→ **Passage provided**:
# some keys on toshiba laptop keyboard have stopped working



## weeteb (Jan 27, 2010)

ages ago a couple of keys stopped working on my toshiba laptop and just stuck to using on screen keyboard as subsititute for missing keys. Missing keys are:
y h n 6 and the left arrow key.
I have taken all keys off and gave a good check and could see no damage and liquids havent been spilt on it before that bad to damage it. im sure its a software problem
please help


----------



## -bOuNcYoNe- (Jun 27, 2004)

How old is your Laptop??


----------



## weeteb (Jan 27, 2010)

over a year old


----------



## EAFiedler (Apr 25, 2000)

I had a Dell that suffered from that same problem, it was about two years old at the time, the affected keys were H, C, B and S.
It was annoying, hooking up another keyboard was a temporary fix, we ended up replacing the keyboard.


----------



## -bOuNcYoNe- (Jun 27, 2004)

weeteb said:


> over a year old


Most Laptops come with a 24 month Warranty if yours has one, why not send it in to be repaired?


----------



## weeteb (Jan 27, 2010)

warranty ran out already


----------



## -bOuNcYoNe- (Jun 27, 2004)

What model of Toshiba Laptop do you have?


----------



## -bOuNcYoNe- (Jun 27, 2004)

→ **Dataset rows**:
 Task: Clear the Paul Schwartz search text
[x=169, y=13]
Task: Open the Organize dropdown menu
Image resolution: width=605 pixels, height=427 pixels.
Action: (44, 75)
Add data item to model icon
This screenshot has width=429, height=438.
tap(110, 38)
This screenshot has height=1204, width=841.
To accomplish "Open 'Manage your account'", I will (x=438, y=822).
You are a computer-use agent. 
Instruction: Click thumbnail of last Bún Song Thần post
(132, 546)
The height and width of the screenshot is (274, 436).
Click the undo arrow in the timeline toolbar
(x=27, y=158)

--

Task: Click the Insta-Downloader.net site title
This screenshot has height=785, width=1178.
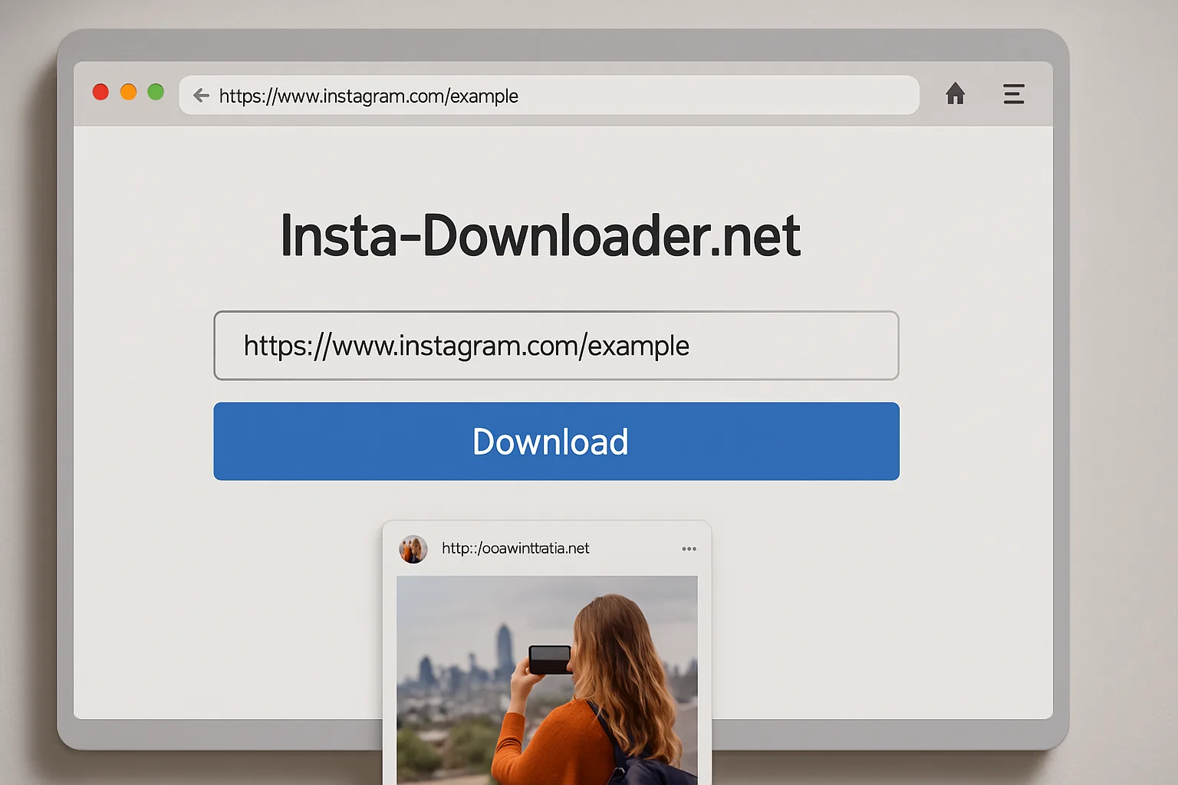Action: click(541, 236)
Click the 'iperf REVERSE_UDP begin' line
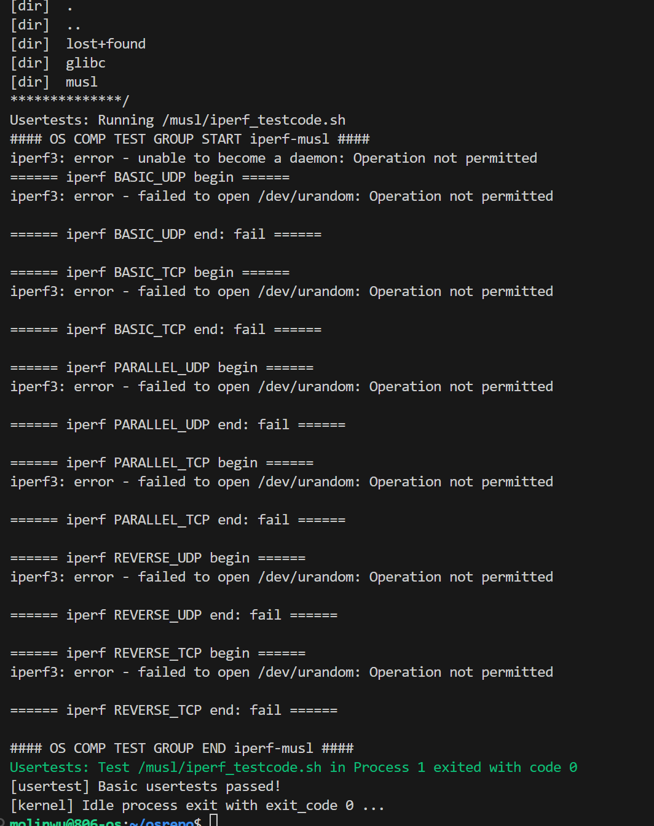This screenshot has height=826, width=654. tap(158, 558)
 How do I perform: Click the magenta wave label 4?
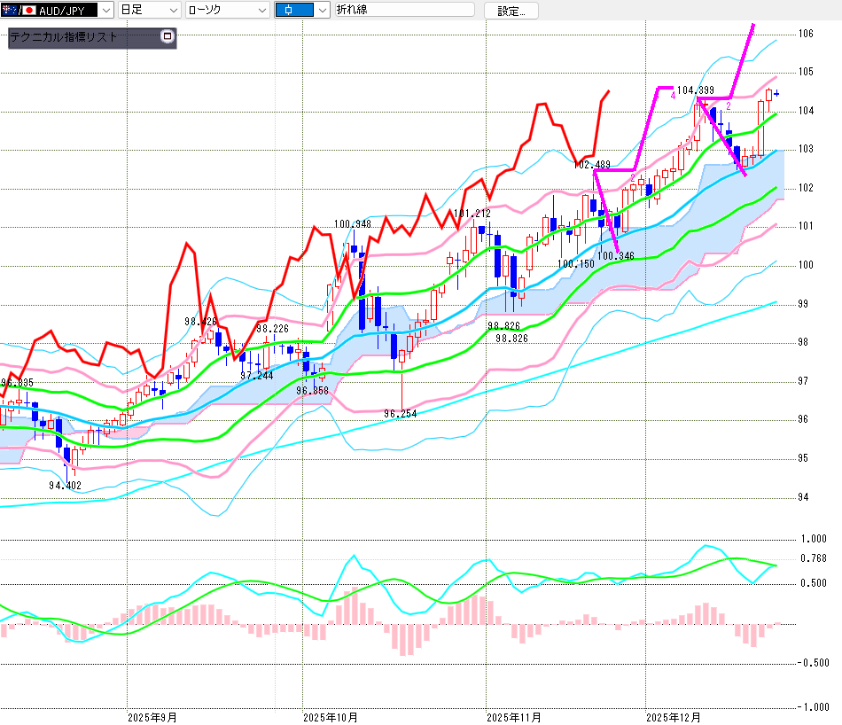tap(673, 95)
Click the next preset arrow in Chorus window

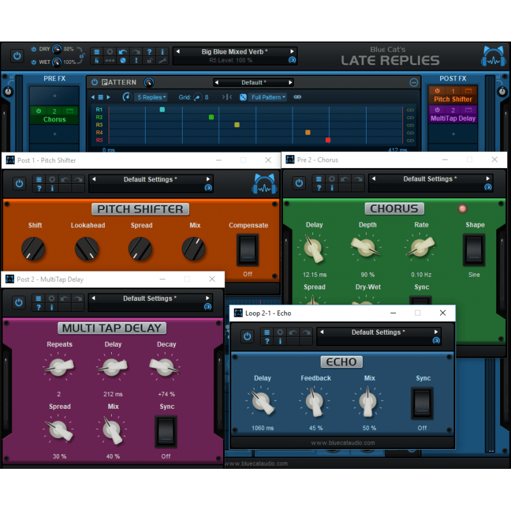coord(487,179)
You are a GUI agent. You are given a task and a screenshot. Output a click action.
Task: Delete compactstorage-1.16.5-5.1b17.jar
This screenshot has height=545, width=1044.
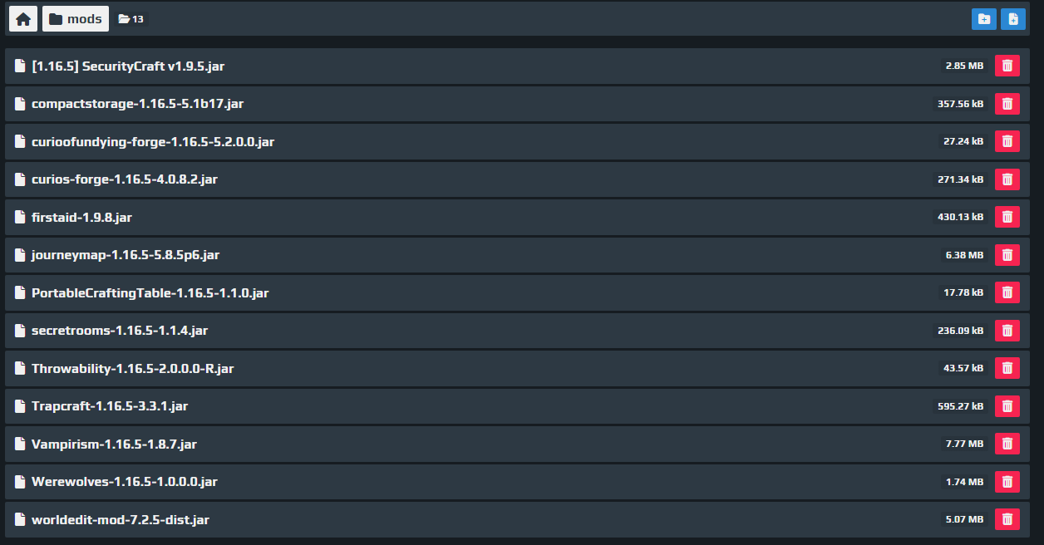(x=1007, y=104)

...

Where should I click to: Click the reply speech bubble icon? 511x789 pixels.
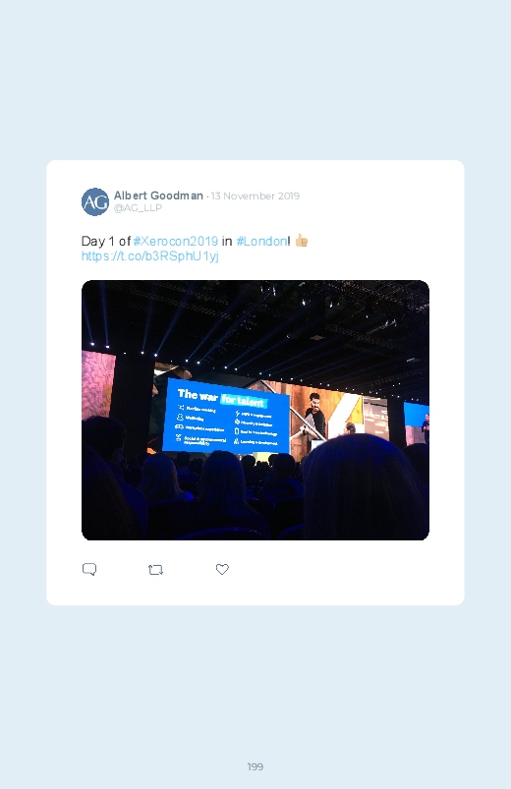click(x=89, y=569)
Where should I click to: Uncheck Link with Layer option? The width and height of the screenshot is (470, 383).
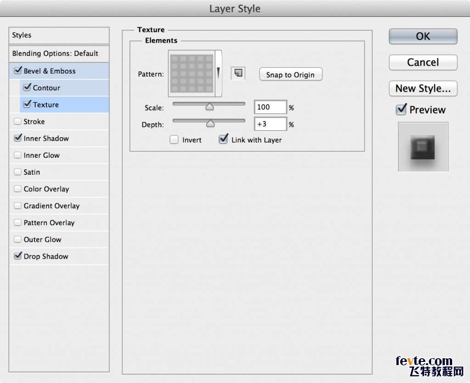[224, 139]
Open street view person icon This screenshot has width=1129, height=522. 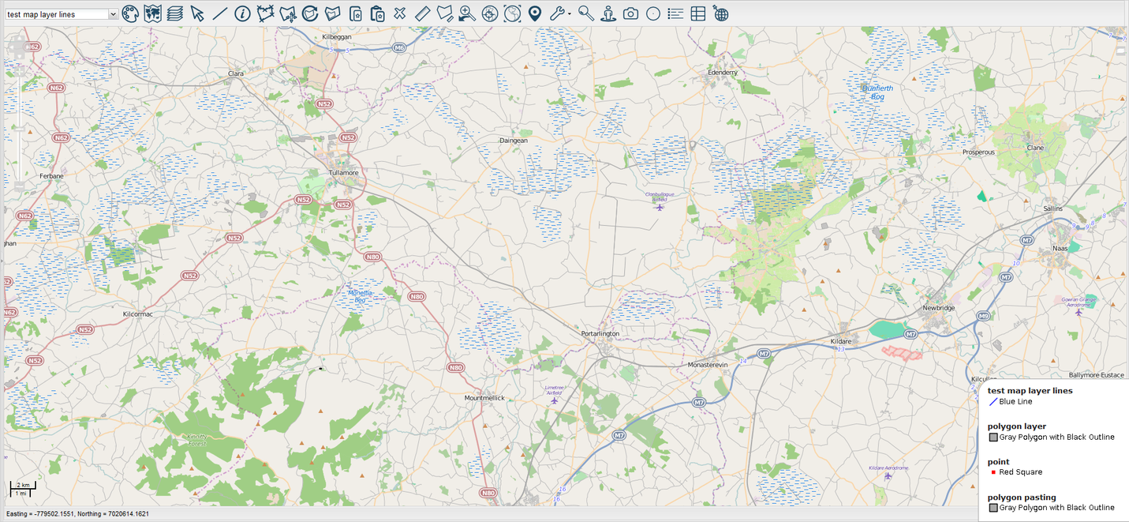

→ **Jobs**:
1. In the forum thread about the Toshiba laptop keyboard, which keys stopped working on the Dell that EAFiedler describes?
2. Rewrite the paragraph beginning "I had a Dell that suffered" from the forum thread about the Toshiba laptop keyboard as a short bulleted list that keeps its main facts.

→ **Task-by-task outputs**:
1. H, C, B and S.

2.
- A Dell laptop had the same problem when it was about two years old.
- The affected keys were H, C, B and S.
- Connecting another keyboard worked as a temporary fix.
- In the end, the keyboard was replaced.